The Signature Technique means that finding an efficient way to create a unique key (signature) to use as a hash key with
the dictionary-like structures. There are two different cases for this technique. One is creating a signature from
an unhashable data type such as list. Other is creating a common signature for equivalent items which normally have
different hash keys but needs to be considered the same by structures like
Counters. In this CookSheet currently only the
latter case is covered.
Imagine a problem which asks to find number of anagram substrings for a given string. Anagram means that two strings
have equal counts of occurring characters. For example no and on, their character counters are both
{'n': 1, 'o': 1}. We can consider two strings as equivalent if they are anagrams. Normally in order to count each
strings that are anagram one can trivially sort their characters and store the resulting string in a counter but this
is not efficient due to O(n logn) time complexity. There are two different methods to perform this operation
efficiently:
This method stores each character in a list which has the size of the ascii table then converts the list to a tuple then stores that tuple in a counter.
from collections import Counter
def find_anagrams1(string_):
counter = Counter()
for i in range(len(string_)):
for j in range(i, len(string_)):
signature = [0] * 128
for a in string_[i:j + 1]:
signature[ord(a)] += 1
# Convert signature from list to tuple so that it becomes hashable.
signature = tuple(signature)
counter[signature] += 1
# In order to be anagram strings there must be at least 2 of that signature.
return sum(filter(lambda _: _ > 1, counter.values()))This method generates the signatures of the substrings in a rather intelligent way. Sum and multiplication of the ordinal values of all the characters in a substring together forms the signature.
from collections import Counter
def find_anagrams2(string_):
counter = Counter()
for i in range(len(string_)):
sum_ = 0
mul = 1
for j in range(i, len(string_)):
ord_ = ord(string_[j])
sum_ += ord_
mul *= ord_
signature = (sum_, mul)
counter[signature] += 1
# In order to be anagram strings there must be at least 2 of that signature.
return sum(filter(lambda _: _ > 1, counter.values()))In both methods finding substrings produces O(n2).

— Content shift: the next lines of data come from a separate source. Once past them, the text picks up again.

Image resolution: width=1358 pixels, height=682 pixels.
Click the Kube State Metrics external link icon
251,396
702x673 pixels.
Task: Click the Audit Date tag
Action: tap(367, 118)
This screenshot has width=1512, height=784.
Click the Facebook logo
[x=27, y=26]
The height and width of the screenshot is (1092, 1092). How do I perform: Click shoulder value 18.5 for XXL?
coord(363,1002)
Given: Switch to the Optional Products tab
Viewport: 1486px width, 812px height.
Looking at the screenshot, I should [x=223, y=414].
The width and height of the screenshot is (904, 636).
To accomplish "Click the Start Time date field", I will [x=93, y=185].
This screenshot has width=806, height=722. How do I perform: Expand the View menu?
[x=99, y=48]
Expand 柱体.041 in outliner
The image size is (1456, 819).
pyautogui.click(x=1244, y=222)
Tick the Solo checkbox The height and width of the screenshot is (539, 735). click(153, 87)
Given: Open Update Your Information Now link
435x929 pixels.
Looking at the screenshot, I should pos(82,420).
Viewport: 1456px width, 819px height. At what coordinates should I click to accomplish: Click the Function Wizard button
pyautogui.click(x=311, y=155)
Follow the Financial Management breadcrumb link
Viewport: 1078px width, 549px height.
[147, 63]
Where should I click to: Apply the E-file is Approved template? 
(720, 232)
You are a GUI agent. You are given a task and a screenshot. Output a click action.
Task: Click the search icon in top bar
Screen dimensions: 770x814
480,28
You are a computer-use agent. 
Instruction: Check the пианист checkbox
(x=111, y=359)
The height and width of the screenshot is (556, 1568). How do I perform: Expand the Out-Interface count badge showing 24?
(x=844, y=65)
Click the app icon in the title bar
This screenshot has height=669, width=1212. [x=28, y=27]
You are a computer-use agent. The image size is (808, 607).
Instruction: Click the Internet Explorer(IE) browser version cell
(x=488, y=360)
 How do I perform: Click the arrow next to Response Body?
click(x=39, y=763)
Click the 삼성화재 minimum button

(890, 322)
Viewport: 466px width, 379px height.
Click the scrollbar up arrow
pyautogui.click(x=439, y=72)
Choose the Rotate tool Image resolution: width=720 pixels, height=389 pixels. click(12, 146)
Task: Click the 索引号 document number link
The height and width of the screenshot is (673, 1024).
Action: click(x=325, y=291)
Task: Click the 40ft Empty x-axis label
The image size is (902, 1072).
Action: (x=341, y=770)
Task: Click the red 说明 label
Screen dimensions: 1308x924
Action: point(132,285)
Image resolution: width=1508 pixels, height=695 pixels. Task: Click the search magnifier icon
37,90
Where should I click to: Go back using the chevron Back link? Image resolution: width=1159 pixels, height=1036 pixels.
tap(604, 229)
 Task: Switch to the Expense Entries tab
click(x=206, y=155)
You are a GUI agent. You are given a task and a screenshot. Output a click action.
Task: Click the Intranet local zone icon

But in the first method creating signatures for each
substring additionally produces O(n) complexity as well. Hence as a result first method has O(n3)
complexity. Second method is on the other hand uses a different approach about creating signatures from substrings
therefore it is total complexity remains as O(n2).
The trick of the second method's approach is to use previous calculation of the signature for the current calculation
in the inner loop. Notice that sum_ and mul are only reset in the outer loop. They are reused for each iteration
of the inner loop.
It should be noted that in the second method we are actually converting the characters of each substrings to numbers
with ord() then work on those numbers. For example: "no" becomes (110, 111) and "on" becomes (111, 110).
Afterwards we are generating a signature for those numbers that when their order changes, their signature will be the
same. Hence (110, 111) and (111, 110) both have the same signature.
Pro Tip: Creating a common signature for a set of numbers independently from their order can be achieved by using their sum and multiplications together.
Let's examine the benchmarks of both methods:
from timeit import timeit
print(timeit("find_anagrams1('soonnoon')", number=10000, globals=globals()))
print(timeit("find_anagrams2('soonnoon')", number=10000, globals=globals()))Output of the above:
0.6869209269998464
0.1303857680004512
Hence it is observed that second method is roughly 428% faster than the first method for the given test case.